É a matriz que define a natureza dos objetivos e procedimentos de uma prática teórica, estabelecendo a psicologia como ciência natural.

Essa matriz orienta o pesquisador na busca pela ordem natural dos fenômenos psicológicos e comportamentais, por meio de classificações e leis gerais com caráter preditivo. A lógica experimental baseia-se em três operações: hipotetização, cálculo e mensuração.

  • Empirismo: Baseado em experiências sensoriais.
  • Racionalismo: Observação de fenômenos variados para extrair regularidades (ex: gravidade), partindo do campo empírico para o racional através da abstração.
  • Quantificação: Mensuração de frequências e intensidades.

Exemplos de aplicação:

  • Psicofísica: Mensuração a partir da intensidade física de estímulos.
  • Psicometria: Cálculo de capacidades mentais por meio de testes que estabelecem regularidades.

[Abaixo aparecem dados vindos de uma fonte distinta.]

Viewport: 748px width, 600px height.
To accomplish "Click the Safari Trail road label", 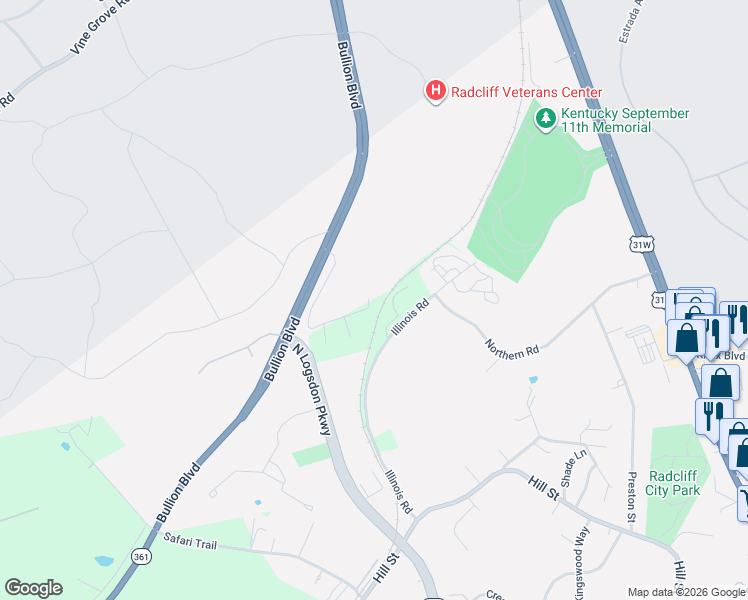I will tap(190, 541).
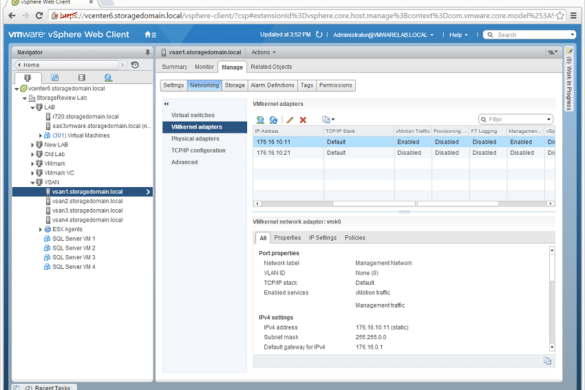Open the IP Settings tab
The width and height of the screenshot is (585, 390).
tap(323, 238)
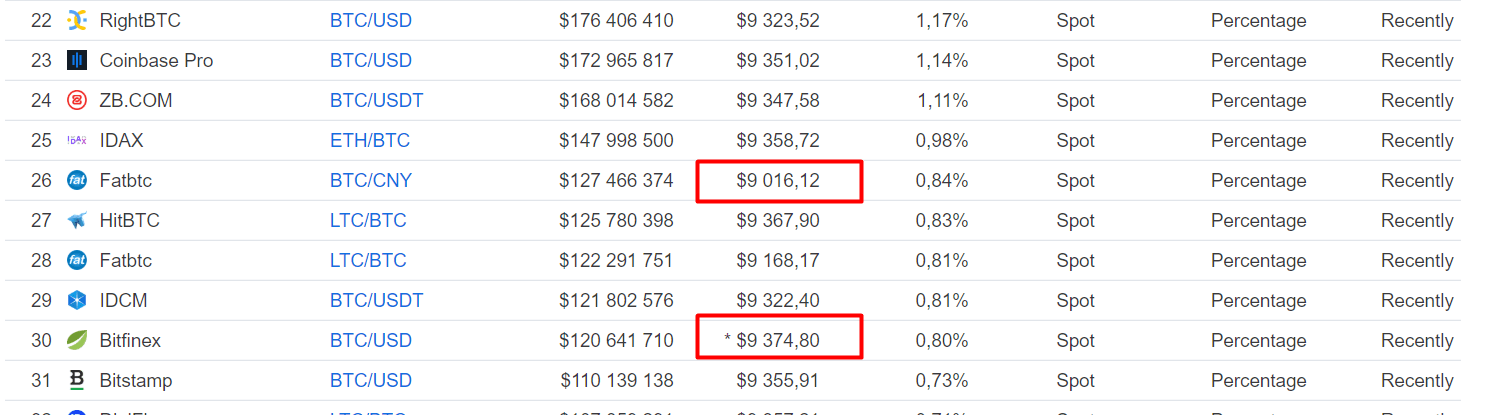This screenshot has width=1497, height=415.
Task: Click the blue IDCM hexagon logo
Action: (x=77, y=301)
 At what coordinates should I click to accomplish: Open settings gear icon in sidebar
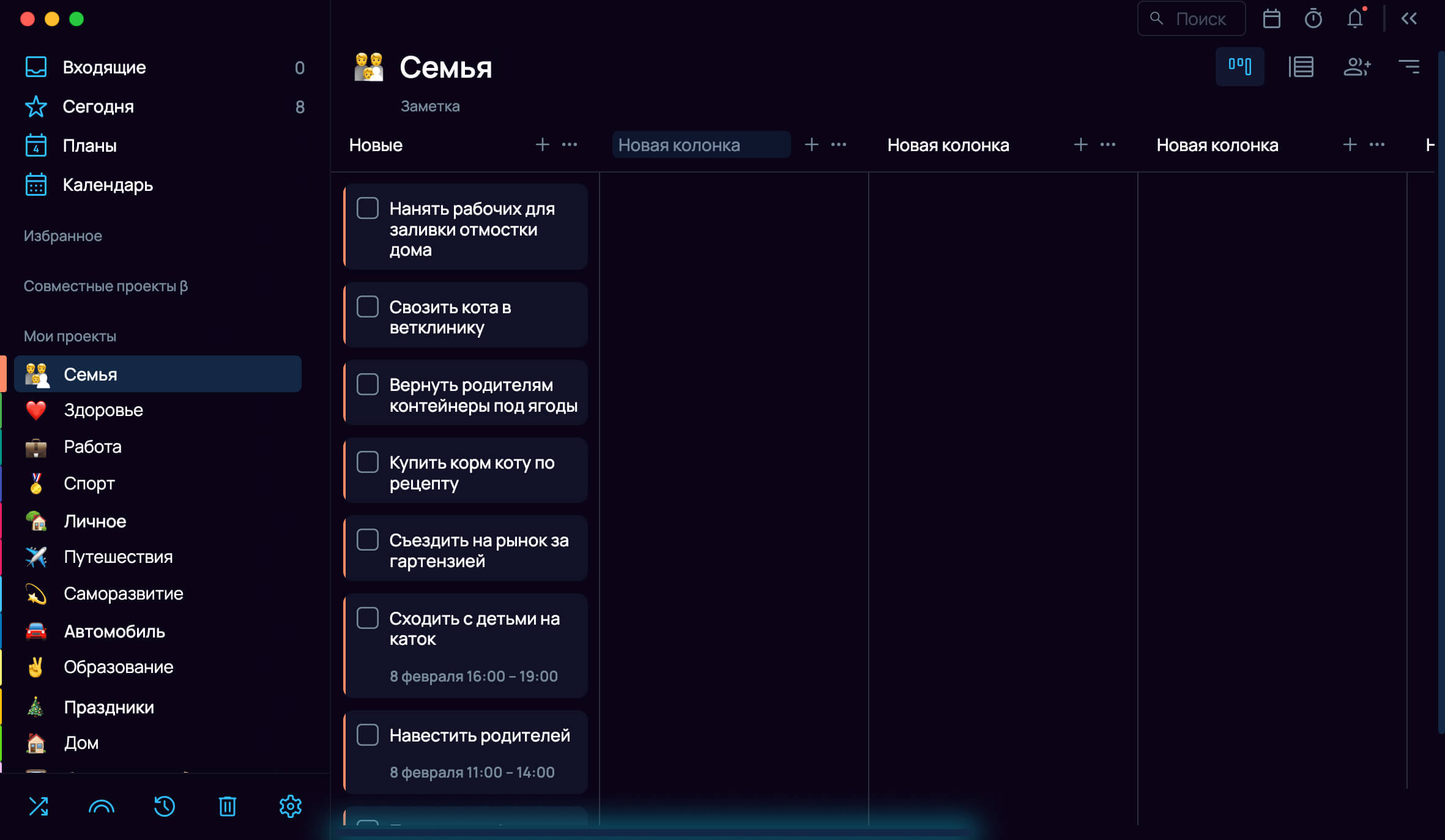(291, 806)
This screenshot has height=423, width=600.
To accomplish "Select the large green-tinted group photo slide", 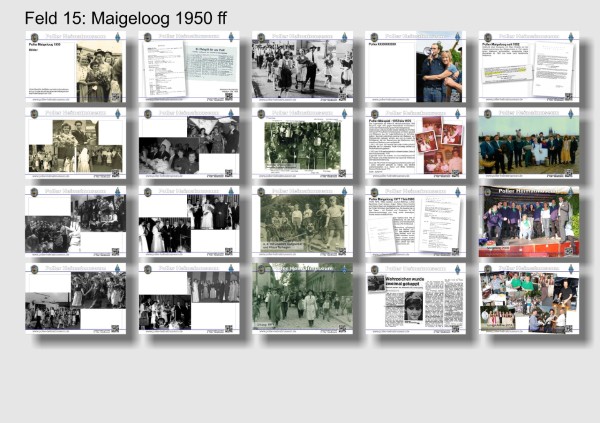I will (302, 144).
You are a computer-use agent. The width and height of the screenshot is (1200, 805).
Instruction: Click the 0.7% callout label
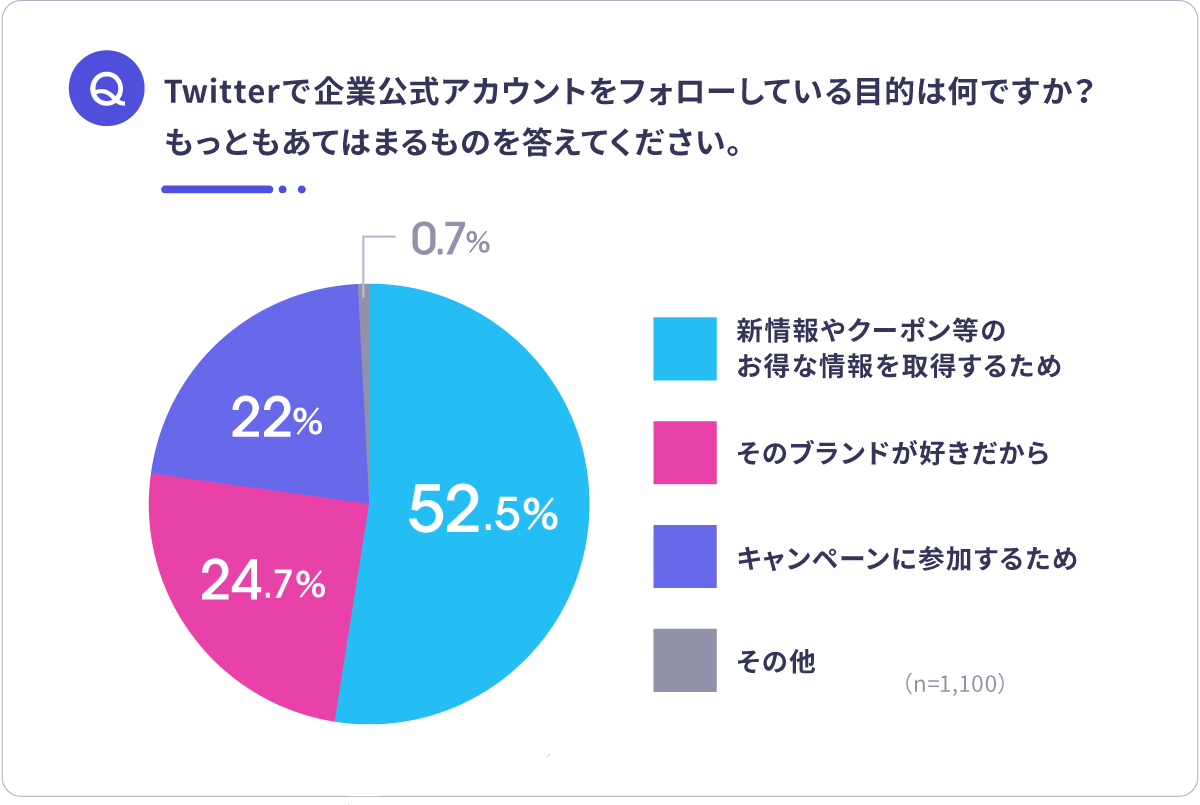[450, 241]
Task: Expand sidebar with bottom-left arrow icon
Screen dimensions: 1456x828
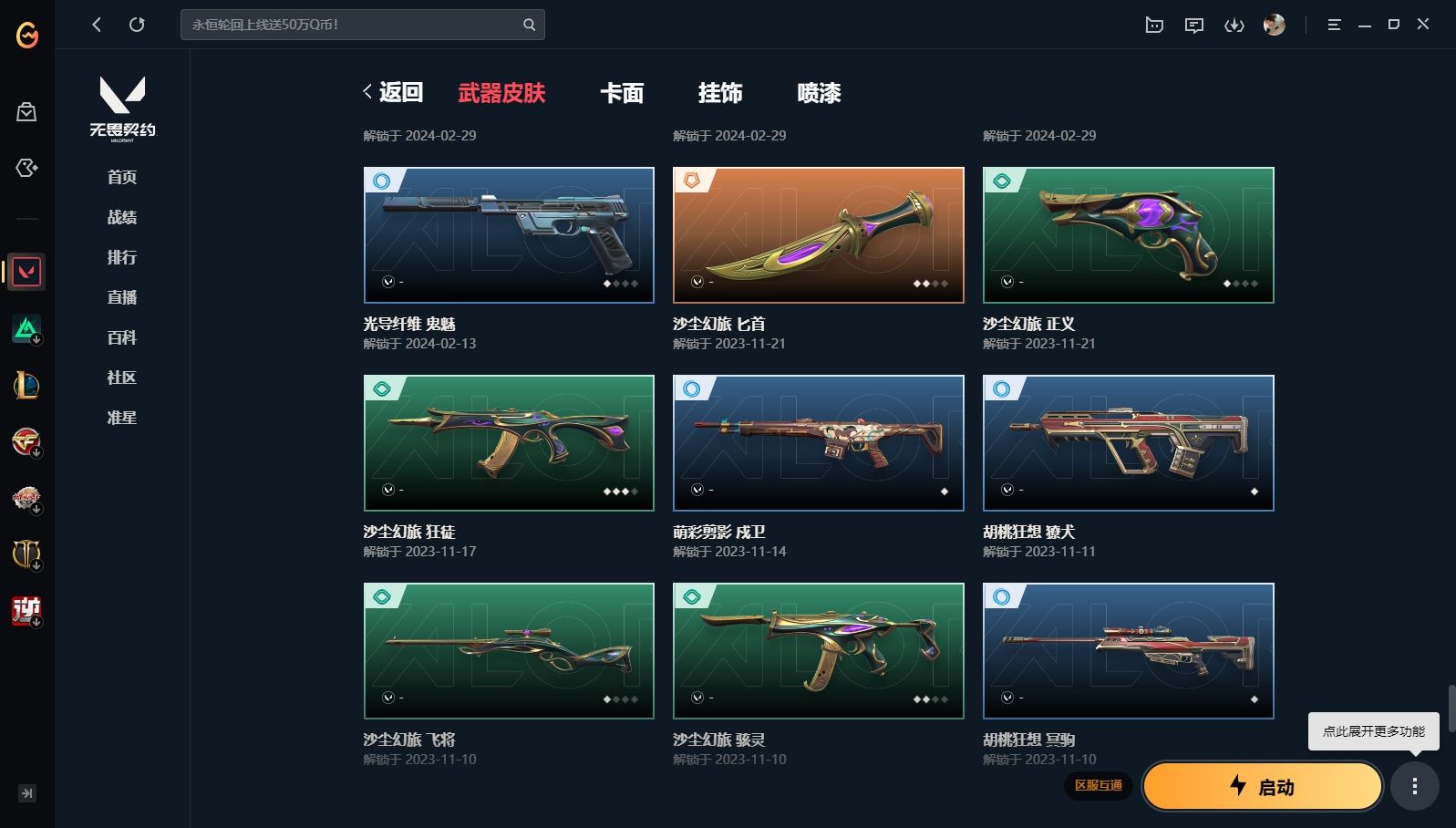Action: click(x=27, y=793)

A matriz nomotética busca extrair conhecimento científico a partir da identificação de regularidades nos objetos observados, utilizando a construção de hipóteses formais, dedução de consequências, testes e pesquisas exploratórias.

Matriz Atomicista e Mecanicista

Esta matriz orienta o pesquisador na procura de relações deterministas ou probabilísticas, focando na análise dos fenômenos para identificar os elementos mínimos que os constituem.

Devido à sua rígida noção de causalidade, reduz a temporalidade a um processo mecânico de desdobramento das potencialidades de um estado inicial. Embora reduza a ambição de conhecimento, mantém o anti-historicismo mecanicista.

Em fenômenos que evoluem, observa-se uma causalidade circular, onde o efeito é causa de sua causa e a causa é efeito de seu efeito, mantendo-se na interação com suas consequências.

Matriz Funcionalista e Organicista

Esta matriz exerce uma influência poderosa sobre o pensamento psicológico, superando a atomista e mecanicista. Caracteriza-se por uma noção de causalidade funcional que recupera a teleologia, conferindo-lhe credibilidade científica.